═════ GIVEN INFORMATION ═════

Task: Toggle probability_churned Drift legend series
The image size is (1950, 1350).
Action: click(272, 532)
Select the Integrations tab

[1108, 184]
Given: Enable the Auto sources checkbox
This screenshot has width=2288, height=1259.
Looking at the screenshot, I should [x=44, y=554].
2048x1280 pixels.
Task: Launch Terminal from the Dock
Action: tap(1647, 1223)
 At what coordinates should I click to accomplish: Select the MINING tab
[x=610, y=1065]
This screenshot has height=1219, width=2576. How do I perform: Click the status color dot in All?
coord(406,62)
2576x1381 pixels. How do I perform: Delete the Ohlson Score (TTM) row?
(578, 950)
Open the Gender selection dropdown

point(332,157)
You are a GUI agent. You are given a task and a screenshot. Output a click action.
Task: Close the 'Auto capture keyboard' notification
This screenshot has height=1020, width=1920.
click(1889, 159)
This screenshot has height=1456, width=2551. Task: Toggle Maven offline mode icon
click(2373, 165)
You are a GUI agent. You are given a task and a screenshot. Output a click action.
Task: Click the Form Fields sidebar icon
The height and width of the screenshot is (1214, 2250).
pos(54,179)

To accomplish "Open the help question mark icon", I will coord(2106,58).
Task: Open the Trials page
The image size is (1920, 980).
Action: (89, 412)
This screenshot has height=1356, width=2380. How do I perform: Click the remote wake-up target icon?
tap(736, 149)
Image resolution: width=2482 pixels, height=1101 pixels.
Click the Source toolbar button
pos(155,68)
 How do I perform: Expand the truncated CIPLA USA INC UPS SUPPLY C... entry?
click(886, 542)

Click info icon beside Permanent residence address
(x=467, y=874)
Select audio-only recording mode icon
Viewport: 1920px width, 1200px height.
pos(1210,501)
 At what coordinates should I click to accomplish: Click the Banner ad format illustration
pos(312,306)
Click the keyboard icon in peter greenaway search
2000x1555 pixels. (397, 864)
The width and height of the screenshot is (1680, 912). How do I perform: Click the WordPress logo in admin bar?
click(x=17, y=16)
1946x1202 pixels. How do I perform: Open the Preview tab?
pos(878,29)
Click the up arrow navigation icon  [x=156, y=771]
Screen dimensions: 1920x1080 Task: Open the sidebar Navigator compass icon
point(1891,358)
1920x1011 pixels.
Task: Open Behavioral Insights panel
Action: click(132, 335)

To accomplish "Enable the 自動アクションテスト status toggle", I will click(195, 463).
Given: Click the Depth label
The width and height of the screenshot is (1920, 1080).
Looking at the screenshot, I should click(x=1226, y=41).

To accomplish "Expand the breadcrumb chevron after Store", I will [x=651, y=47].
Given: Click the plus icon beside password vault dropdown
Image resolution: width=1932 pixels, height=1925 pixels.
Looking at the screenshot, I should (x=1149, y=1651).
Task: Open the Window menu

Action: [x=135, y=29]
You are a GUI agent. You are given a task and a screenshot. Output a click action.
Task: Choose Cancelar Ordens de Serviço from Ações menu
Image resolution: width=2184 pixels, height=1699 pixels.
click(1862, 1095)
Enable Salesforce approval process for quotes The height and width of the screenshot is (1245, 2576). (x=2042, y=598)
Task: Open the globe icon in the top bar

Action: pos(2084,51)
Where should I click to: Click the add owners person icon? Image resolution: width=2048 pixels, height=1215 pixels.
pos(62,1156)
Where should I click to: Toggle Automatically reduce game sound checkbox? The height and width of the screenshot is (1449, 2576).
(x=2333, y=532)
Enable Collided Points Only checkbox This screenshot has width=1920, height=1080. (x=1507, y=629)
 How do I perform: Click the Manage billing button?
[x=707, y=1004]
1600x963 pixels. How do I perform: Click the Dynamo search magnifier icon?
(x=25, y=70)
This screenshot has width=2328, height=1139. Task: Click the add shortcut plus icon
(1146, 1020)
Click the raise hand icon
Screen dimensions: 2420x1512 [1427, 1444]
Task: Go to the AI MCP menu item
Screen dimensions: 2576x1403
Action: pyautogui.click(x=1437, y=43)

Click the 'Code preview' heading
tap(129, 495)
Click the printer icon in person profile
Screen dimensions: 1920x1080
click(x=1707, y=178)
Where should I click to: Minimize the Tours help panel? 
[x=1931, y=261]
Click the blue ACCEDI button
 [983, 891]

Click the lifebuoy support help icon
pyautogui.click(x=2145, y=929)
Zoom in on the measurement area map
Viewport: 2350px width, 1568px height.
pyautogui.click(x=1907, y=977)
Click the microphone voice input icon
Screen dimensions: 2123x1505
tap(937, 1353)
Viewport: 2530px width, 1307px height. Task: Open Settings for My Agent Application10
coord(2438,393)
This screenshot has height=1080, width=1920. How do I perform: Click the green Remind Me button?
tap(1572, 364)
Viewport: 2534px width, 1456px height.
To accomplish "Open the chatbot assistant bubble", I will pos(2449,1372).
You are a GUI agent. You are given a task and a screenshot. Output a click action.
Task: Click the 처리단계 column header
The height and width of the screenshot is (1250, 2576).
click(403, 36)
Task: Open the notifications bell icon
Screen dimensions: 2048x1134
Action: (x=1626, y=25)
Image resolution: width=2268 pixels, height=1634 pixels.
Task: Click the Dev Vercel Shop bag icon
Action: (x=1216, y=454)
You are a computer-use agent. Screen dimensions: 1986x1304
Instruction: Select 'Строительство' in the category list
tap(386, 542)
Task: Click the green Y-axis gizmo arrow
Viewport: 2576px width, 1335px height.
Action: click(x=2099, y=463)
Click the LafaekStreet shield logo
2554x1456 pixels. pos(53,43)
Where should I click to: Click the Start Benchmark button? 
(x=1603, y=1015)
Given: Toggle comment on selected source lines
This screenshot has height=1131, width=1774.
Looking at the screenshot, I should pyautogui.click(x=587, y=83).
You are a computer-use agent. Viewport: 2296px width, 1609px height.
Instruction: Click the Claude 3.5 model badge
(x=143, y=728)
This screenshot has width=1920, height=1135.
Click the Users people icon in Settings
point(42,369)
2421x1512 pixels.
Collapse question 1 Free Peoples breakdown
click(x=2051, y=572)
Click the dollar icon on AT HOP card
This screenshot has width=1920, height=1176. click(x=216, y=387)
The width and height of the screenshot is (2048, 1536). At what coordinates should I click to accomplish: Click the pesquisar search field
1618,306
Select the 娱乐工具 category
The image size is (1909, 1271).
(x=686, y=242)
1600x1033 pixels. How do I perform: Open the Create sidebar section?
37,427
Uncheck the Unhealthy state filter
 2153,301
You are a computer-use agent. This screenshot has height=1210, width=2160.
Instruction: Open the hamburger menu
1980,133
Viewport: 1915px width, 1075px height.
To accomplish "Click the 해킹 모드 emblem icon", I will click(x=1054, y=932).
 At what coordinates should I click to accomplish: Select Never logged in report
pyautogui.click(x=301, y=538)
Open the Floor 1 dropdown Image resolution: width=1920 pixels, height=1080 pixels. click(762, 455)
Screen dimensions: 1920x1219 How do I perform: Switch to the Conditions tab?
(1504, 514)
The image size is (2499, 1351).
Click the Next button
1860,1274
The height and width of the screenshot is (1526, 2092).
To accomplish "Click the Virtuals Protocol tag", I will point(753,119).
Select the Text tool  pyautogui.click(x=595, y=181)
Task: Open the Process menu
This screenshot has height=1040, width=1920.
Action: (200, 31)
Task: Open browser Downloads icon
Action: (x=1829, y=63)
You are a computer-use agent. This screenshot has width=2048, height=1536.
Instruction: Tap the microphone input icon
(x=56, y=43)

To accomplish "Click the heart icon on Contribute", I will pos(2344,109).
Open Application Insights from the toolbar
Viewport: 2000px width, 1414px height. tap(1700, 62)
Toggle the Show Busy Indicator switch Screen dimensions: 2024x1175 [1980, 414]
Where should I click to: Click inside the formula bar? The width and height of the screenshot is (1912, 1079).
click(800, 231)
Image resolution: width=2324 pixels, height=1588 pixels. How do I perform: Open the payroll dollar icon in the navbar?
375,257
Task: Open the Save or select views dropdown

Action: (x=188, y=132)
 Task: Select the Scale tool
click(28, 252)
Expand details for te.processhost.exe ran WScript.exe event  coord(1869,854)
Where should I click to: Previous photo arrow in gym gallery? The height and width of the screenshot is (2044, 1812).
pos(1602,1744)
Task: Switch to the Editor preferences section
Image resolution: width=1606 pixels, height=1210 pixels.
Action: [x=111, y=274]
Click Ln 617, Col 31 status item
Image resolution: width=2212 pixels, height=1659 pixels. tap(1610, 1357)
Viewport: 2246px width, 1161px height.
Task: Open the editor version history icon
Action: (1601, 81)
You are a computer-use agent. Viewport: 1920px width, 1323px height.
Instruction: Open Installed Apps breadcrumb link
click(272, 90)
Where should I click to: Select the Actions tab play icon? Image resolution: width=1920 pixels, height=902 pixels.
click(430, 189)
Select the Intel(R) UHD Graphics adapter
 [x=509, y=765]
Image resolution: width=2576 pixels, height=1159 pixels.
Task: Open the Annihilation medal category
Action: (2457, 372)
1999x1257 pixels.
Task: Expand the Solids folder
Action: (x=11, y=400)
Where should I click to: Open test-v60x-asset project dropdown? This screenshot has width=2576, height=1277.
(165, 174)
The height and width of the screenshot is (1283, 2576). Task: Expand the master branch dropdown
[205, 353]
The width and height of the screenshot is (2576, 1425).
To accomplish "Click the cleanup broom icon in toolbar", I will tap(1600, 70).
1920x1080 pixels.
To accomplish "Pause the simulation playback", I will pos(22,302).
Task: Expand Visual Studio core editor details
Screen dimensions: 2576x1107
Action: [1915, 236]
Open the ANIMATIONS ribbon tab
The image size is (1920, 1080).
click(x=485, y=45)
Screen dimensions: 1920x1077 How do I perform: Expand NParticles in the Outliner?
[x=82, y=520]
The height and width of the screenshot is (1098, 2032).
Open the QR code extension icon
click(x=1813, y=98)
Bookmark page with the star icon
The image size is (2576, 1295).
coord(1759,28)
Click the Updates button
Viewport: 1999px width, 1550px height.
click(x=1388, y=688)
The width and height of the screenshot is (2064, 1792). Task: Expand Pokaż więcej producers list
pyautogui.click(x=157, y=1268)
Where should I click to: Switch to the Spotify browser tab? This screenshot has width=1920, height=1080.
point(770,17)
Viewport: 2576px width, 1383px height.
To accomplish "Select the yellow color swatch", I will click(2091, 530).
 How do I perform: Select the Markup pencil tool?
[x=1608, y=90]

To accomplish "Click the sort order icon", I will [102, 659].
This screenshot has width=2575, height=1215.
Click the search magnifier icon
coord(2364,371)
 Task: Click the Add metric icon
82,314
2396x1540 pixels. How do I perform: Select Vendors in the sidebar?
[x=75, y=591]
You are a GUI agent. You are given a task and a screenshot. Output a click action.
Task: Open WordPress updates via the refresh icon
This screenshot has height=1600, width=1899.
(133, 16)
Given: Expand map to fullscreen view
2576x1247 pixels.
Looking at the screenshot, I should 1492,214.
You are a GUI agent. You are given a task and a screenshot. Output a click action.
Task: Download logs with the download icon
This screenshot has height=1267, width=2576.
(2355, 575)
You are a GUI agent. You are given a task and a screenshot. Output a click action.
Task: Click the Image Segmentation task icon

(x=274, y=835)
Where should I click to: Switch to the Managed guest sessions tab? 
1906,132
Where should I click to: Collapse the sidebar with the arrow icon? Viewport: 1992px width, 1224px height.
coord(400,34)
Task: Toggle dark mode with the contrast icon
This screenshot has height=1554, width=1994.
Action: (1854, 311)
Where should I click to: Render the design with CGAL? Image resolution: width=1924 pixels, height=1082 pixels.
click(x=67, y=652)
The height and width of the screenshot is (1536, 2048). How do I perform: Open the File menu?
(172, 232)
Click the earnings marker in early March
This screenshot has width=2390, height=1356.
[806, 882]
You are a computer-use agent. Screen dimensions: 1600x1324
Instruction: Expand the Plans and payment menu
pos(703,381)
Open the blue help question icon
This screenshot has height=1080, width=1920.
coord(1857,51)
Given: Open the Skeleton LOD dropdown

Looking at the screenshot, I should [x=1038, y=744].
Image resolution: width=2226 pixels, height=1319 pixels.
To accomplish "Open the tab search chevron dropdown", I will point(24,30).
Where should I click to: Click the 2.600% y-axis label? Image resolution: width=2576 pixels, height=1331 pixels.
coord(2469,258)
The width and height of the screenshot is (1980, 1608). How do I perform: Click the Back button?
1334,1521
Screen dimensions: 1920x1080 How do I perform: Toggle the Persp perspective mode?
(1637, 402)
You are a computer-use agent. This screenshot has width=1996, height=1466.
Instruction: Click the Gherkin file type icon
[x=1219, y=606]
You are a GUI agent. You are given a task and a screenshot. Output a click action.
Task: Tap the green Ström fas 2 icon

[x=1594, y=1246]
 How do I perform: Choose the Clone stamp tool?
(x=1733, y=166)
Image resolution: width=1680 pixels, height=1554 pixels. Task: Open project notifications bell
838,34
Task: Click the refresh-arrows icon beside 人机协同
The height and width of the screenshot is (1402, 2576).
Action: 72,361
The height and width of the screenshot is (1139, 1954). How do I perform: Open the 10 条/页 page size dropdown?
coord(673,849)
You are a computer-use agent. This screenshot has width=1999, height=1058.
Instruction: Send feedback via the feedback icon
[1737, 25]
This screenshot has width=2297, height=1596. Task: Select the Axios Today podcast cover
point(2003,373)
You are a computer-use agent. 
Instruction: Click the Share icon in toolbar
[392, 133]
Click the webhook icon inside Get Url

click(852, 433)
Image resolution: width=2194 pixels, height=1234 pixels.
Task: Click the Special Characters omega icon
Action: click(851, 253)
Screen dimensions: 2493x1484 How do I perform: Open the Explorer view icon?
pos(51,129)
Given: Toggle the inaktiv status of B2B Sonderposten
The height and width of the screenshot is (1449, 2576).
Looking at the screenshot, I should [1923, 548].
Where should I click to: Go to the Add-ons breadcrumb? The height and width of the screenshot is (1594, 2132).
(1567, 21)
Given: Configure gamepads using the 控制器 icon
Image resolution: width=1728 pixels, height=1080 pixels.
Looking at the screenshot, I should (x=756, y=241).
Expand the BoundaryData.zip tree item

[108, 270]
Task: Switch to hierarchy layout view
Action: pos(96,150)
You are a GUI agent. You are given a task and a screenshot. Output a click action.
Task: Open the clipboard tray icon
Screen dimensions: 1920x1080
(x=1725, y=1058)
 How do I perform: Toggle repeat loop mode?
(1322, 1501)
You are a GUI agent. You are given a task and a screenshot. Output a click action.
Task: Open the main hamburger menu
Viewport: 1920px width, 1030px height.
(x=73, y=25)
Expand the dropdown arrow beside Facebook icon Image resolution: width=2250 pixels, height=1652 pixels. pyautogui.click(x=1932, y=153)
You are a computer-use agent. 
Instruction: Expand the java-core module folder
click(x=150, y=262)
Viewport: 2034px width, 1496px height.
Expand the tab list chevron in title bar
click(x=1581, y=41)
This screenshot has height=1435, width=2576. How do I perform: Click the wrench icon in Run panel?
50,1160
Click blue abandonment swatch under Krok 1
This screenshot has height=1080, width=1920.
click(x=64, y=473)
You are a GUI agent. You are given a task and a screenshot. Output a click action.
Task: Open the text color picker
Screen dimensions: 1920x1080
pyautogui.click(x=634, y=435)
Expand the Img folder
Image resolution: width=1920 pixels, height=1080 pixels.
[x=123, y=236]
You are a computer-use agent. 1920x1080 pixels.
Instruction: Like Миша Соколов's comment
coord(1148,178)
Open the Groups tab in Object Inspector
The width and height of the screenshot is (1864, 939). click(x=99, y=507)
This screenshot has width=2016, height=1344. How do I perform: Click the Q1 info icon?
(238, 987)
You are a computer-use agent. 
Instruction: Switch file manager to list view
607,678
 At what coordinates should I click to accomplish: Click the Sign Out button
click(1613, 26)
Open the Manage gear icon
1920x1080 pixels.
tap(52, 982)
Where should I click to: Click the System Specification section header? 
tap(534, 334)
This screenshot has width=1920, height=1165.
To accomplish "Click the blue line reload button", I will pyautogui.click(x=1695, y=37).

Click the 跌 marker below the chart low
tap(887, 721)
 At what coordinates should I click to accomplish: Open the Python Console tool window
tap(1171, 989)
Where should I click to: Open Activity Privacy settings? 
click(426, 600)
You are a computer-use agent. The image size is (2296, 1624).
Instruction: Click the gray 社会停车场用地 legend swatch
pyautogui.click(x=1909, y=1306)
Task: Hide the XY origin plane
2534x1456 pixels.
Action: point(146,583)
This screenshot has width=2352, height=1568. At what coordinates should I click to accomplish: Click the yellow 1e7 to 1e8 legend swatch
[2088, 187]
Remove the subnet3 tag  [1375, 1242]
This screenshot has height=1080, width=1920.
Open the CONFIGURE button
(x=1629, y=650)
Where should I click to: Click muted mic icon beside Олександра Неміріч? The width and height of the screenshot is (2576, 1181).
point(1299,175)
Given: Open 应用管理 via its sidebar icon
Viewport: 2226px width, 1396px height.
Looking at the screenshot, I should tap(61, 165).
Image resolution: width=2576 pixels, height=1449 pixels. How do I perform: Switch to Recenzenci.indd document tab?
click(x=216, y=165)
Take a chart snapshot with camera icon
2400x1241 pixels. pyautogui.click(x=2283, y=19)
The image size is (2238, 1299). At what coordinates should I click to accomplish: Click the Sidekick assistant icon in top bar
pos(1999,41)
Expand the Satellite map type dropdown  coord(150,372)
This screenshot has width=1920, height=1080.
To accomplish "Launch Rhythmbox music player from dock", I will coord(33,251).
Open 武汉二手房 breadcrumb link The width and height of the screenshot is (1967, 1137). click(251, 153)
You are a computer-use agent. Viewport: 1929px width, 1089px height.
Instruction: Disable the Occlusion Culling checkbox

═════

-- WHAT THE EXERCISE ASKS --
Please go over the data above and tally every line holding "refresh"; reply only with the count.

-- RESPONSE BELOW --
2